(EXTRACTED INFORMATION)
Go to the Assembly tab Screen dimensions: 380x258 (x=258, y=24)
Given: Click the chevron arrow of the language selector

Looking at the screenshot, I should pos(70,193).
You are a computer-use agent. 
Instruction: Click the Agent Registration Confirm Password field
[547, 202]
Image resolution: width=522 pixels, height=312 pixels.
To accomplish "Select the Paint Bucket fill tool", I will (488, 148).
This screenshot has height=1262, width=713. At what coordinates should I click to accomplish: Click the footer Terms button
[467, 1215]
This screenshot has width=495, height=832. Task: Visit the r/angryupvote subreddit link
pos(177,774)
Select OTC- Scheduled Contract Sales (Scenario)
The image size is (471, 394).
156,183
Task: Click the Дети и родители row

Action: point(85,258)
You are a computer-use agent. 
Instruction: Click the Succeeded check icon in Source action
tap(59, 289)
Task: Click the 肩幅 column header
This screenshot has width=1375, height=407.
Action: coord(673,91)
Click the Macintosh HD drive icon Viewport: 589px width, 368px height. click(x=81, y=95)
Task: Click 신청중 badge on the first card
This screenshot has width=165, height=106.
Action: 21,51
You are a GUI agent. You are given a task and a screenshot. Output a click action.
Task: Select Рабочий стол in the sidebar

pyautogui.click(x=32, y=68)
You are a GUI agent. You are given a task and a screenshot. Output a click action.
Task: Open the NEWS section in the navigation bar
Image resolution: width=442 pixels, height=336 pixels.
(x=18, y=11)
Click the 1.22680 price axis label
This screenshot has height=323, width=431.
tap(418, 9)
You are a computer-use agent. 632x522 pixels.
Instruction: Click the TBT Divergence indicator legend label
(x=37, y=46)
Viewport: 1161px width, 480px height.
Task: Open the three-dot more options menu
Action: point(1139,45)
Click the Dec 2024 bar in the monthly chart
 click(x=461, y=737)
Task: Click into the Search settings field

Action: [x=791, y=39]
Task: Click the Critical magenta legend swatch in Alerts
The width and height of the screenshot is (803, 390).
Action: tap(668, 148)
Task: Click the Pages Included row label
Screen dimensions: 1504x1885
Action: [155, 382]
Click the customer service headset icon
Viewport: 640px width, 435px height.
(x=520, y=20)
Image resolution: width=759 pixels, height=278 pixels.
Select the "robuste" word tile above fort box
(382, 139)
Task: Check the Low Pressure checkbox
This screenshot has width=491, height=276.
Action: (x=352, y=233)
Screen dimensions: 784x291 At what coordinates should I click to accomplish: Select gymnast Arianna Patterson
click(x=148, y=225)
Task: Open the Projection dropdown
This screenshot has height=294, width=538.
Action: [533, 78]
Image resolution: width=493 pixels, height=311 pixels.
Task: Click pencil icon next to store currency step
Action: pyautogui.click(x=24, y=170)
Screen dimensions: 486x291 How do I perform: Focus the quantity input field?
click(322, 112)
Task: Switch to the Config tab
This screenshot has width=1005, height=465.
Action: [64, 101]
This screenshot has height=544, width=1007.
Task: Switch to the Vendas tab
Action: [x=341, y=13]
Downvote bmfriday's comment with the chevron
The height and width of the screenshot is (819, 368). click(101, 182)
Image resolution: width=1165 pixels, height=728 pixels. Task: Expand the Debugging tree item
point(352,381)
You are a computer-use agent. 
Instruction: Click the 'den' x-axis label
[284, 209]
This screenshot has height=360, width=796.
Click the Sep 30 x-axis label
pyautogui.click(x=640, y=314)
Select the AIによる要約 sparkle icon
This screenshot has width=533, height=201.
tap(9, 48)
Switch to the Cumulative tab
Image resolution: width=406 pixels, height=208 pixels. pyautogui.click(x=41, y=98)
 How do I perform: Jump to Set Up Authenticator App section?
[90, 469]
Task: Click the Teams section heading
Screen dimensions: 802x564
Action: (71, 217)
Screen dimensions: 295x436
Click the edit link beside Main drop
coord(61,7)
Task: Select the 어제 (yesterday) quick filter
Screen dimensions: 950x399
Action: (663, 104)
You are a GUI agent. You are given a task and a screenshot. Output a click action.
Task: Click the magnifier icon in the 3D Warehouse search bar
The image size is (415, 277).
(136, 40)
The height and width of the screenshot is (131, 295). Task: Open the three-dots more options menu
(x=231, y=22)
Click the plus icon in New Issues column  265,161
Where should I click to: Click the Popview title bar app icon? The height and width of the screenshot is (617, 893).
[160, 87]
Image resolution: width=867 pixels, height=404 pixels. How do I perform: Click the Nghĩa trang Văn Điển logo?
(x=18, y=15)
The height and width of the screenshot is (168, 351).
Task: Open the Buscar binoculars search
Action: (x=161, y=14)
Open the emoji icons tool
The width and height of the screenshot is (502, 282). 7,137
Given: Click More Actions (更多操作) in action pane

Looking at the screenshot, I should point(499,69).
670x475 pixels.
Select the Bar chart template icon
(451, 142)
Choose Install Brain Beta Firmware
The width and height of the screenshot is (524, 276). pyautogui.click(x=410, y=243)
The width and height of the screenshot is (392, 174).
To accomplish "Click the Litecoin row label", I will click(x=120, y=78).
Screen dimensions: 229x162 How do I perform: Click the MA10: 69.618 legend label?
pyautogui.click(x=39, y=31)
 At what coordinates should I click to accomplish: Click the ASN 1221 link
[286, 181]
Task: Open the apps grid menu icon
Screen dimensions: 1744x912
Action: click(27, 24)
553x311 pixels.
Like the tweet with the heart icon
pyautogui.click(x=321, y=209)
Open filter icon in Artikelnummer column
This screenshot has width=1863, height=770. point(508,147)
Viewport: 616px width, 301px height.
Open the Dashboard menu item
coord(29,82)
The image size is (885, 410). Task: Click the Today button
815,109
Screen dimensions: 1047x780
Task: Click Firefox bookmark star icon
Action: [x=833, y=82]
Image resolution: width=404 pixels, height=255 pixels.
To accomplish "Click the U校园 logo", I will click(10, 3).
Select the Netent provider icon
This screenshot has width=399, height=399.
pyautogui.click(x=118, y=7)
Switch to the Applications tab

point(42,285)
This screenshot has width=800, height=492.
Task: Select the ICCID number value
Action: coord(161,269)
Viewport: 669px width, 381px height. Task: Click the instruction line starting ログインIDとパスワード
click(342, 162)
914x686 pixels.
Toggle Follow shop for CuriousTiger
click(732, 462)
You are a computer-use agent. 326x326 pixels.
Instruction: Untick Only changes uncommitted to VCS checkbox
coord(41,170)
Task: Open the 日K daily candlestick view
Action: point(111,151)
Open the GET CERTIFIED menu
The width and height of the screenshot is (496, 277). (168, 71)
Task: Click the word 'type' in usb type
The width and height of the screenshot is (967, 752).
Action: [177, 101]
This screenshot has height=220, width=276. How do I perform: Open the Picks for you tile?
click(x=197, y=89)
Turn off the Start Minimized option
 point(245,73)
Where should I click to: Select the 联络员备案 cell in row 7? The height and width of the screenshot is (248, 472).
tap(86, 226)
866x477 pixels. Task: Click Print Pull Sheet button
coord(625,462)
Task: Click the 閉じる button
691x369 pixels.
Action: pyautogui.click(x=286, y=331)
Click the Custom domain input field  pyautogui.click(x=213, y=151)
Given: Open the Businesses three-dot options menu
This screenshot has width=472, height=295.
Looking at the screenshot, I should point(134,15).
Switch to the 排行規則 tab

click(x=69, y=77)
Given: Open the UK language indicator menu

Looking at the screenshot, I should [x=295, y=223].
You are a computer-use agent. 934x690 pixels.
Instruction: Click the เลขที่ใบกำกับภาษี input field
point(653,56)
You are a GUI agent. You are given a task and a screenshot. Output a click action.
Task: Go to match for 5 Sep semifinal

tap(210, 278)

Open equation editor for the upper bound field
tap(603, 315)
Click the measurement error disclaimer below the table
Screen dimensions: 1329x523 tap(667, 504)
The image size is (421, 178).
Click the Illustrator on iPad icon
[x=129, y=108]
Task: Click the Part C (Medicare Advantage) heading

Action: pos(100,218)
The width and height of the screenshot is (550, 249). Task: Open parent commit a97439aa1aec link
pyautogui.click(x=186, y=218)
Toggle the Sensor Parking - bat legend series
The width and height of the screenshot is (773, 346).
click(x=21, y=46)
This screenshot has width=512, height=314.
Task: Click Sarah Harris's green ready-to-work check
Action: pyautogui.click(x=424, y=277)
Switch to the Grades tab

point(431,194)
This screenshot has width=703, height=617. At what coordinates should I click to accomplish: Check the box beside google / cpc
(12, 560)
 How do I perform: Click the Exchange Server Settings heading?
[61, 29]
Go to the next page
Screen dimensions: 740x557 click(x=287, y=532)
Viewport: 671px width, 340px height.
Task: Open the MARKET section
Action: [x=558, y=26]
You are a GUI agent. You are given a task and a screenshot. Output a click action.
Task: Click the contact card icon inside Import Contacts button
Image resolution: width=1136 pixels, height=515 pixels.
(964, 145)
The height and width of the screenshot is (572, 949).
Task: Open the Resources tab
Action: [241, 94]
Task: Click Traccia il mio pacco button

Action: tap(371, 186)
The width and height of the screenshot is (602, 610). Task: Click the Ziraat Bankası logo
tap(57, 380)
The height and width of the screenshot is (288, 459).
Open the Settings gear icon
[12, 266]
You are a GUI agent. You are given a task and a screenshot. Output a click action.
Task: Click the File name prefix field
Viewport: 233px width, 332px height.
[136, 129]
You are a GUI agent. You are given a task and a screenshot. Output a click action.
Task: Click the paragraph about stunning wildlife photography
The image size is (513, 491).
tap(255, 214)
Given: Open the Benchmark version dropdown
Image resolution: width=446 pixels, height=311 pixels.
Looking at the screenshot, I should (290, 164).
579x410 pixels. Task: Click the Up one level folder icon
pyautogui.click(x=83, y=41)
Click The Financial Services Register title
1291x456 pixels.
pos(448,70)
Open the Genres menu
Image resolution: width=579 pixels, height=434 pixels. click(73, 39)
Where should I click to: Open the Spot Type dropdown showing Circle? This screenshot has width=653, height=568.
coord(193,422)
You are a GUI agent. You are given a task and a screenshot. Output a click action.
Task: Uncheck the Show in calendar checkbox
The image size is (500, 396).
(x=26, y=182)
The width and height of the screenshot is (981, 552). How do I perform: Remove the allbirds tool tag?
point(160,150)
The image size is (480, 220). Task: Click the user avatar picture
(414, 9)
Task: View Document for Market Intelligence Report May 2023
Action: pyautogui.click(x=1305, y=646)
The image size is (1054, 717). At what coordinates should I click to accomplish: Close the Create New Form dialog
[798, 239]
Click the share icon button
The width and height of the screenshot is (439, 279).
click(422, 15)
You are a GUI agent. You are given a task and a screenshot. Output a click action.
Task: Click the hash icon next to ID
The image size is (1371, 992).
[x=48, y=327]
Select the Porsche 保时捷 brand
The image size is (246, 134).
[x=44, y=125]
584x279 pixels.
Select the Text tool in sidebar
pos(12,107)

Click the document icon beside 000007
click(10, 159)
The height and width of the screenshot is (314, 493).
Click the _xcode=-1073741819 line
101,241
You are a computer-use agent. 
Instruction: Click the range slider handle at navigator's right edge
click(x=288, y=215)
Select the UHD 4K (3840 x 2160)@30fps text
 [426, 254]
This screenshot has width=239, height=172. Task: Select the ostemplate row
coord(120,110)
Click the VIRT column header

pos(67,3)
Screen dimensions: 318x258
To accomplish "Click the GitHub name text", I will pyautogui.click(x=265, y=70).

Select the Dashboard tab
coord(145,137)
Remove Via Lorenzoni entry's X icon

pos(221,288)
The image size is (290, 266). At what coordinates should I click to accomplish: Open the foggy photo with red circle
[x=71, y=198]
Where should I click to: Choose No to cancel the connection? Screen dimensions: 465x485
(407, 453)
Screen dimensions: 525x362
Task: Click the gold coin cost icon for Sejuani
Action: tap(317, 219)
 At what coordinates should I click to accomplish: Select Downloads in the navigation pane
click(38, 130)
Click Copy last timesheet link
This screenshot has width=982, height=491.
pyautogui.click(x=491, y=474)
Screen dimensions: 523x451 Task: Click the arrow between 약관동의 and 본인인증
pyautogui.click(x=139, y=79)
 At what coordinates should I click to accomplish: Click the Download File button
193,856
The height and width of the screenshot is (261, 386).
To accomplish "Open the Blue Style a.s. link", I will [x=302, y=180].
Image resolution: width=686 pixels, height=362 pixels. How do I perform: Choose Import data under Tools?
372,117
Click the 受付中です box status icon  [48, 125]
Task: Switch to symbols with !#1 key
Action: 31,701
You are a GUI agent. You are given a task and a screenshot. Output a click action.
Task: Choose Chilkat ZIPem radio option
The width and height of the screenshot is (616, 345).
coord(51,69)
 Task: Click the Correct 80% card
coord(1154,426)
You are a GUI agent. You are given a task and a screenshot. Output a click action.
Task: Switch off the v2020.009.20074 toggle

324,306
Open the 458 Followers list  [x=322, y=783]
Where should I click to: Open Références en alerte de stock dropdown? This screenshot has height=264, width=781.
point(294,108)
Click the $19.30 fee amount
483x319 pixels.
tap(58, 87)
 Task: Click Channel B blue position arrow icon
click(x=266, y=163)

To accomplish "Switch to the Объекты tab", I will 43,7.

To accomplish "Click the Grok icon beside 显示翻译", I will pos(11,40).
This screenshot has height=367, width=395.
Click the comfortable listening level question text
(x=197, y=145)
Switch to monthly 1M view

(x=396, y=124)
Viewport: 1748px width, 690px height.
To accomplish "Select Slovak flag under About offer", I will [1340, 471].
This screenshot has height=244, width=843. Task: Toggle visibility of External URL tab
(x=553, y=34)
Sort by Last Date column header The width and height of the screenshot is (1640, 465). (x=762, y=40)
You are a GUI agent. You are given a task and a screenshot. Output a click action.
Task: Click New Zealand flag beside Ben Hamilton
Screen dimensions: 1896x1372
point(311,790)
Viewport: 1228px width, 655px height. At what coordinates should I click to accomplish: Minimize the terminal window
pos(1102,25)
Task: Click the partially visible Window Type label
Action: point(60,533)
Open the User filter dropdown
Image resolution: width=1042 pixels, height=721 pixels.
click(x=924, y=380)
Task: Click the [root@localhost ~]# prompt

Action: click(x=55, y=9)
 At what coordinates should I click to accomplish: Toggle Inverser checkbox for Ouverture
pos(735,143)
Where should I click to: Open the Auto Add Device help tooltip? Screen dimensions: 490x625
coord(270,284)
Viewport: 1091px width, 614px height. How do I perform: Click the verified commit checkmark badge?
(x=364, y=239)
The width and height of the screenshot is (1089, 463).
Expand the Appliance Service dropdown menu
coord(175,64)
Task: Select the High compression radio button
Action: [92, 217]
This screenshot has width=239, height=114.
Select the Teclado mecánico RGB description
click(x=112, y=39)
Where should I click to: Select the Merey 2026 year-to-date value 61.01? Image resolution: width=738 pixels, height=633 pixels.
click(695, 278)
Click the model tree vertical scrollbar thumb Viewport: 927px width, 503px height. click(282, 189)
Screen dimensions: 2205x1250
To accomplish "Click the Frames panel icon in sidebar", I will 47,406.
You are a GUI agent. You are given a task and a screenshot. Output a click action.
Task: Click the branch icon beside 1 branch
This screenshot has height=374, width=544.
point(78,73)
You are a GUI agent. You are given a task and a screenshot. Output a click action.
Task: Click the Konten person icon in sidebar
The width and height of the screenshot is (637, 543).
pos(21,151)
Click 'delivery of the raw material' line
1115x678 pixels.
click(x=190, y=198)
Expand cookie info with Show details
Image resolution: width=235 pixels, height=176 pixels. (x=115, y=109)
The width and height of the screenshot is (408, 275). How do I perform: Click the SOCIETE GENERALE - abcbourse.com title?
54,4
(End EXTRACTED INFORMATION)
**TASK STATEMENT**.
Return all lines above that mention the word "flag".

**EXERCISE ANSWER**.
To accomplish "Select Slovak flag under About offer", I will [1340, 471].
Task: Click New Zealand flag beside Ben Hamilton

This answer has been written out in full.